Pourquoi es-tu Riario !
Chapitre 4 : Tu le feras, dis ?
2782 mots, Catégorie: M
Dernière mise à jour 20/03/2020 23:47
Dans une taverne du centre-ville, qui embaumait les pappardelle sulla lepre, un jeune homme aux cheveux d’ange expliquait à Leo : « Je te jure ! Il est entré ici comme ‘il avait le diable aux trousses . Il te cherchait et le faisait savoir à tout le monde. Alors, je lui ai dit que j’étais ton ami, qu’on s’était rencontré une fois. Il s’est rappelé vaguement et je lui ai donné ce qu’il demandé, l’adresse de la Villa Della Rovere.
— Je me sens fautif, Nico, dit Leo en pianotant sur la table : tous deux ont perdu le sens des réalités ! Riario l’embrasse en pleine Piazza della Signoria et voilà que Will court se jeter dans la gueule du tigre ! J’ai encouragé cette rencontre sans penser aux conséquences.
— Oui, eh bien, donne moi des nouvelles plus fraîches, Maestro : depuis qu’on se connaît, c’est ta façon à toi de forcer le destin.
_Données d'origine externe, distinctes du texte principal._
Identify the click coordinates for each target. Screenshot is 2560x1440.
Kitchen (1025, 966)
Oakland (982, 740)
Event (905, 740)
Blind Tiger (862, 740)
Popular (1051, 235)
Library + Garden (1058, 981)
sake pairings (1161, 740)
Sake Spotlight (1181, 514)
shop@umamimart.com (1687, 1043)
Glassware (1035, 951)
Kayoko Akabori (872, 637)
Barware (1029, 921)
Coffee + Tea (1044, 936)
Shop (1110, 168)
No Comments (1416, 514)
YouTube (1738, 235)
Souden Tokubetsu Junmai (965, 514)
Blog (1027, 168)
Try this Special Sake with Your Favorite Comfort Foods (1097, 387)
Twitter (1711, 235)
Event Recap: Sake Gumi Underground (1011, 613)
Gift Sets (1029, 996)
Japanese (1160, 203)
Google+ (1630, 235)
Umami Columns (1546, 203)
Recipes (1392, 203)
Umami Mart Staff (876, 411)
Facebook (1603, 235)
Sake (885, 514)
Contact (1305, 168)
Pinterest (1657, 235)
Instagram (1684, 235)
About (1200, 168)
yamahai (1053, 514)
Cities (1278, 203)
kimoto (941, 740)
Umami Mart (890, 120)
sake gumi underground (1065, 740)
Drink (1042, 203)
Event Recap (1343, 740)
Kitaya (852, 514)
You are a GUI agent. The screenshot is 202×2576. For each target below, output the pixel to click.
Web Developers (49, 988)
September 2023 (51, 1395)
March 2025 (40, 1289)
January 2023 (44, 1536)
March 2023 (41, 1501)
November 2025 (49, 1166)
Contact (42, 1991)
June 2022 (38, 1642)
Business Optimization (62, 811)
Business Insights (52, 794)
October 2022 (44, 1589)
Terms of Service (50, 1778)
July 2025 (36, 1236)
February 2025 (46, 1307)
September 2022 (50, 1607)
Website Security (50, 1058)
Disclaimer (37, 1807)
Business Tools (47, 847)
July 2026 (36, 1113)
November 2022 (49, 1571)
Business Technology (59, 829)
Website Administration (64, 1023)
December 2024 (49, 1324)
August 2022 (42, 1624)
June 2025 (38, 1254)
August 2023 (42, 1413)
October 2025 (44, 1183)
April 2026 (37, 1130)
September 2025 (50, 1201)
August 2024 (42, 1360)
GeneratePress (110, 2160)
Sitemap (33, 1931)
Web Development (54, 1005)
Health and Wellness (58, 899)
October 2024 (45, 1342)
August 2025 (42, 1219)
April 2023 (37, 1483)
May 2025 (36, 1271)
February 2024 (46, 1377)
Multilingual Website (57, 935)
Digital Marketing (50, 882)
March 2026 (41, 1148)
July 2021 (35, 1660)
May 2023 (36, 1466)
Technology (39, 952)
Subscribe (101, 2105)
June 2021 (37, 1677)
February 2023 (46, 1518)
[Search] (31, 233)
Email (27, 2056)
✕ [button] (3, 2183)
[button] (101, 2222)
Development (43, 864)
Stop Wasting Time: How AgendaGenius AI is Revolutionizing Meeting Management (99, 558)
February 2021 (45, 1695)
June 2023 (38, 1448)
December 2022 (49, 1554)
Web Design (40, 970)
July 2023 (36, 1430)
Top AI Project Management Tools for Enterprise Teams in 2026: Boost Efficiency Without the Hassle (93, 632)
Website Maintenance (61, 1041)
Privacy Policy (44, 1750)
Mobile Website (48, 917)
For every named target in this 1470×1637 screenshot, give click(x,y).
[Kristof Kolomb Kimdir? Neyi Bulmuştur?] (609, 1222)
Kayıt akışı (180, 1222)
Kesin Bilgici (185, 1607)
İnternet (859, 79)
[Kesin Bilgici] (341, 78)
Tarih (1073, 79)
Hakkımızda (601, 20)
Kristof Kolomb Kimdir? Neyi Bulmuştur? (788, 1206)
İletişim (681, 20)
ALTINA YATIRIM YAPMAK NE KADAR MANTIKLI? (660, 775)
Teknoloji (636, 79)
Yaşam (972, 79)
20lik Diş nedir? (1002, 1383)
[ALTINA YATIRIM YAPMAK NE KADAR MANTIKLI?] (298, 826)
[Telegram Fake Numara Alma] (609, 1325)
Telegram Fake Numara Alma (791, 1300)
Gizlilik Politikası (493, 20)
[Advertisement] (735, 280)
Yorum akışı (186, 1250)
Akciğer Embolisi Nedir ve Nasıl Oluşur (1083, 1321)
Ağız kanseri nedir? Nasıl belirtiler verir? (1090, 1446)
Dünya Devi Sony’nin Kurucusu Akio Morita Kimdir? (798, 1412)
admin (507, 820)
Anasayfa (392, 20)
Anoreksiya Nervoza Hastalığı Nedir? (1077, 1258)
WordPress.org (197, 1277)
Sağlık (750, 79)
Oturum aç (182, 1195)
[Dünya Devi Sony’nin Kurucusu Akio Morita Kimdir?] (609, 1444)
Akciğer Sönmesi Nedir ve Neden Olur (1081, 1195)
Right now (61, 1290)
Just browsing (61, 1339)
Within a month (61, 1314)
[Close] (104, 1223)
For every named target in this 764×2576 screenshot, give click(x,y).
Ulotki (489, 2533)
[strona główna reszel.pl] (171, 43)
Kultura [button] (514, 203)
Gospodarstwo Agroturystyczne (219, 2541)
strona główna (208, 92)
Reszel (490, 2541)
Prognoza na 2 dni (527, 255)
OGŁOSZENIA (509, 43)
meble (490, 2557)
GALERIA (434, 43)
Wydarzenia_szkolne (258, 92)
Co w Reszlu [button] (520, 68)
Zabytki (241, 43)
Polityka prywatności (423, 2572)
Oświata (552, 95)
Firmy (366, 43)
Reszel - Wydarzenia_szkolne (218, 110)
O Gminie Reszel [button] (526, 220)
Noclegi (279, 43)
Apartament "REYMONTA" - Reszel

— Je sais. Inutile de frapper encore sur la tête du clou. Mais pourquoi je fais ça ? Il donna un coup de poing sur la table. C’est comme ces gens qui laissent des mots s’échapper de leur bouche sans les avoir bien pesés : après, ils explosent à la figure d’un membre de la famille ou d’un ami ! Je suis si…
Le grand homme que Leo avait vu au feu d’artifice l’interrompit :
— Je dois parler à l’homme qui était avec vous au bal des Medici, un certain Will Graham.
— Oh, il vous faudra le chercher ailleurs, mon ami… mais vous pouvez aussi me laisser un message pour lui.
Giovanni n’aimait pas que des étrangers jouent au « mon ami » avec lui et son ton le fit bien comprendre :
— Dites-lui que je n’aime pas les fouineurs qui viennent semer le désordre dans ma famille, Da Vinci. Dites-lui que je compte bien me débarrasser de lui d’une façon définitive.
— Wow ! C’est direct, hein ! Détendez-vous donc un peu, mon brave, les colé…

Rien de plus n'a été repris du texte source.